**TRY IT**
Each record should be set down again so that it matches the original exactly.

(Records drawn from a dataset)
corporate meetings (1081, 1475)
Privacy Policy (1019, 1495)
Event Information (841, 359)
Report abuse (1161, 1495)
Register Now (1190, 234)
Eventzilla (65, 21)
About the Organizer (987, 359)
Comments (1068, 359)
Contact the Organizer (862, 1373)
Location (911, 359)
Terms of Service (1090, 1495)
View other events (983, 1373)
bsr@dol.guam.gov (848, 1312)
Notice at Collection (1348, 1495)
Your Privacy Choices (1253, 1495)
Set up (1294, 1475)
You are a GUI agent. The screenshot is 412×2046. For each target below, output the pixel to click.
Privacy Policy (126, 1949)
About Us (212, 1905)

**RESPONSE**
corporate meetings (1081, 1475)
Privacy Policy (1019, 1495)
Event Information (841, 359)
Report abuse (1161, 1495)
Register Now (1190, 234)
Eventzilla (65, 21)
About the Organizer (987, 359)
Comments (1068, 359)
Contact the Organizer (862, 1373)
Location (911, 359)
Terms of Service (1090, 1495)
View other events (983, 1373)
bsr@dol.guam.gov (848, 1312)
Notice at Collection (1348, 1495)
Your Privacy Choices (1253, 1495)
Set up (1294, 1475)
You are a GUI agent. The screenshot is 412×2046. For each target below, output the pixel to click.
Privacy Policy (126, 1949)
About Us (212, 1905)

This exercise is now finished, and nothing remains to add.